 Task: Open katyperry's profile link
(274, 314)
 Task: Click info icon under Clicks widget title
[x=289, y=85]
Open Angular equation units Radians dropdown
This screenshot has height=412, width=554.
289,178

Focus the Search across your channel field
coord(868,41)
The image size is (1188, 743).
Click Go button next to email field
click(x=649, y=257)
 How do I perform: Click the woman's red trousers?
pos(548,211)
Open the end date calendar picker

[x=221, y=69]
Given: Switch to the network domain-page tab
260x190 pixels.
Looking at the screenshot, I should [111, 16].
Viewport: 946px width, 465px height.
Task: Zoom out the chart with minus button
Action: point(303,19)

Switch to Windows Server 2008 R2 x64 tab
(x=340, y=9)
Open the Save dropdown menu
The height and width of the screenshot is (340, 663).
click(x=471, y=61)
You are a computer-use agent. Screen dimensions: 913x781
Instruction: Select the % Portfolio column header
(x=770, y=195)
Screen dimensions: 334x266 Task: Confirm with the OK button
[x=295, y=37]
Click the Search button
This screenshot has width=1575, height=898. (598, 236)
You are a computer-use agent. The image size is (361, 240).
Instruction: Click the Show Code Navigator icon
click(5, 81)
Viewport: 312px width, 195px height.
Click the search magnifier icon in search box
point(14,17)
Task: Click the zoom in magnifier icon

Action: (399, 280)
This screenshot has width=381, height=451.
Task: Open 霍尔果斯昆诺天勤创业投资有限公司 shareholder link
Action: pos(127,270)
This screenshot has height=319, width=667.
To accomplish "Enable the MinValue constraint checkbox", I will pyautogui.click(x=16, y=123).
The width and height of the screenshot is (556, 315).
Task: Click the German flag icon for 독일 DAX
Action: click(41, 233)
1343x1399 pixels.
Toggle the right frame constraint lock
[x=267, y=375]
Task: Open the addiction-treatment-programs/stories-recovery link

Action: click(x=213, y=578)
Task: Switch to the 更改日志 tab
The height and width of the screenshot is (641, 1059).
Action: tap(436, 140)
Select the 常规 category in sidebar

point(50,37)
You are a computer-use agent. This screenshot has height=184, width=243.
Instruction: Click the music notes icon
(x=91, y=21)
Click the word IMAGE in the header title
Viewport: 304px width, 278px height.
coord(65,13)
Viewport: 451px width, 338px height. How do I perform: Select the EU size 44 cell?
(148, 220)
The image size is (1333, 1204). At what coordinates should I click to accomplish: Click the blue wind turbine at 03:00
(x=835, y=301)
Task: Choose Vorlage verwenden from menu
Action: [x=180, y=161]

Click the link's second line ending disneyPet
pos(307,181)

■ **What you need to do**: Your task is to restate every record word for word.

■ **Output**:
 Task: Open katyperry's profile link
(274, 314)
 Task: Click info icon under Clicks widget title
[x=289, y=85]
Open Angular equation units Radians dropdown
This screenshot has height=412, width=554.
289,178

Focus the Search across your channel field
coord(868,41)
The image size is (1188, 743).
Click Go button next to email field
click(x=649, y=257)
 How do I perform: Click the woman's red trousers?
pos(548,211)
Open the end date calendar picker

[x=221, y=69]
Given: Switch to the network domain-page tab
260x190 pixels.
Looking at the screenshot, I should [111, 16].
Viewport: 946px width, 465px height.
Task: Zoom out the chart with minus button
Action: point(303,19)

Switch to Windows Server 2008 R2 x64 tab
(x=340, y=9)
Open the Save dropdown menu
The height and width of the screenshot is (340, 663).
click(x=471, y=61)
You are a computer-use agent. Screen dimensions: 913x781
Instruction: Select the % Portfolio column header
(x=770, y=195)
Screen dimensions: 334x266 Task: Confirm with the OK button
[x=295, y=37]
Click the Search button
This screenshot has width=1575, height=898. (598, 236)
You are a computer-use agent. The image size is (361, 240).
Instruction: Click the Show Code Navigator icon
click(5, 81)
Viewport: 312px width, 195px height.
Click the search magnifier icon in search box
point(14,17)
Task: Click the zoom in magnifier icon

Action: (399, 280)
This screenshot has width=381, height=451.
Task: Open 霍尔果斯昆诺天勤创业投资有限公司 shareholder link
Action: pos(127,270)
This screenshot has height=319, width=667.
To accomplish "Enable the MinValue constraint checkbox", I will pyautogui.click(x=16, y=123).
The width and height of the screenshot is (556, 315).
Task: Click the German flag icon for 독일 DAX
Action: click(41, 233)
1343x1399 pixels.
Toggle the right frame constraint lock
[x=267, y=375]
Task: Open the addiction-treatment-programs/stories-recovery link

Action: click(x=213, y=578)
Task: Switch to the 更改日志 tab
The height and width of the screenshot is (641, 1059).
Action: tap(436, 140)
Select the 常规 category in sidebar

point(50,37)
You are a computer-use agent. This screenshot has height=184, width=243.
Instruction: Click the music notes icon
(x=91, y=21)
Click the word IMAGE in the header title
Viewport: 304px width, 278px height.
coord(65,13)
Viewport: 451px width, 338px height. How do I perform: Select the EU size 44 cell?
(148, 220)
The image size is (1333, 1204). At what coordinates should I click to accomplish: Click the blue wind turbine at 03:00
(x=835, y=301)
Task: Choose Vorlage verwenden from menu
Action: [x=180, y=161]

Click the link's second line ending disneyPet
pos(307,181)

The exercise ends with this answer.